I submit that this would be a "step toward liberty," to use Rothbard's phrase, in that it would institutionalize a legitimate property right in a portion of one's income that today is denied. Obviously this reform would not expel government from personal retirement planning. Not only would the government compel people to save at least a defined minimum of their incomes, it also would heavily regulate how the money could be invested and managed. (The corporatist implications are palpable.)
That is hardly a pure libertarian approach to Social Security, which—since it is rooted in theft—should be abolished. But it is a reform that libertarians should applaud—while "upping the ante." The recognition of a legitimate property right—even though circumscribed—is better than no recognition. However objectionable the coercive rules, the reform would be preferable to today's taxation. Freedom and serfdom exist in degrees.
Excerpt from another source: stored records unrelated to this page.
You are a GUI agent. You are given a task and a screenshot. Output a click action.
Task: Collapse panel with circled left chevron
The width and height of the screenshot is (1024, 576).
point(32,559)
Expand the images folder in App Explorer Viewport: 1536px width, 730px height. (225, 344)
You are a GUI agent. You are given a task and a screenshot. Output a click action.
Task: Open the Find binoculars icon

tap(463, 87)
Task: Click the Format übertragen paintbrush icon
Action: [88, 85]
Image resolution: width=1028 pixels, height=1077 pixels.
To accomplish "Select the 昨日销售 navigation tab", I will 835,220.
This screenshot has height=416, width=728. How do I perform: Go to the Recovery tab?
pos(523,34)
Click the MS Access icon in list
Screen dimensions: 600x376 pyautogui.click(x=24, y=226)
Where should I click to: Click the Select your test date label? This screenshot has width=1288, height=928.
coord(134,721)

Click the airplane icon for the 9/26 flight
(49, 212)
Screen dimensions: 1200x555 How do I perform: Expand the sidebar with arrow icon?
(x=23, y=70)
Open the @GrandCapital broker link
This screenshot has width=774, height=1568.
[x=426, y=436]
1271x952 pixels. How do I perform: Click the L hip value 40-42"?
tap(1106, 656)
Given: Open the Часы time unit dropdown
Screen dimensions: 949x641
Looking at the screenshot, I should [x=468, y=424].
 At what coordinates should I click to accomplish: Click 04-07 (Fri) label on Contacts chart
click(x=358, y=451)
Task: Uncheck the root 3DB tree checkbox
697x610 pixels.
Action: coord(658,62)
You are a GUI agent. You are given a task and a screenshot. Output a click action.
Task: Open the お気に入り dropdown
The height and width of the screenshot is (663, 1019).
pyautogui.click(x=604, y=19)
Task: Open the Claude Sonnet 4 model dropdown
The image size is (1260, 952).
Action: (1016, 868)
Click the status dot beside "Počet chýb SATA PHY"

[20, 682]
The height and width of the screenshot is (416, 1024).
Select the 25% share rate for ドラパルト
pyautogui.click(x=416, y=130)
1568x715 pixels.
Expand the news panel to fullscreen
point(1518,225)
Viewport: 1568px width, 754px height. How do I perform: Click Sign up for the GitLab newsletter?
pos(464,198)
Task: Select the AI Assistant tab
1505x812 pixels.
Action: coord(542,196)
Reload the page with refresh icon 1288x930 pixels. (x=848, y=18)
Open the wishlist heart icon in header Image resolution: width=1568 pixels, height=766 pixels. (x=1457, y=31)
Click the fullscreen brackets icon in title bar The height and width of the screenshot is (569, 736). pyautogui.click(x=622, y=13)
The reform would not only be good in itself; once in place it could be used to demand broader recognition of natural rights and liberty. Must we forgo all freedom-generating improvements in our lives until the libertarian revolution finally sweeps away all state impositions?
Is endorsement of the reform a craven compromise of libertarian principle? Hardly. Compromise would consist in representing the reform as the ultimate libertarian answer to Social Security, in preferring it to abolition, and in failing to up the ante when participating in the debate.
Is endorsement of the reform ipso facto an endorsement of the remaining state aggression? Considering what I've just written, how could it be? I can hear Rothbard cackling at the question.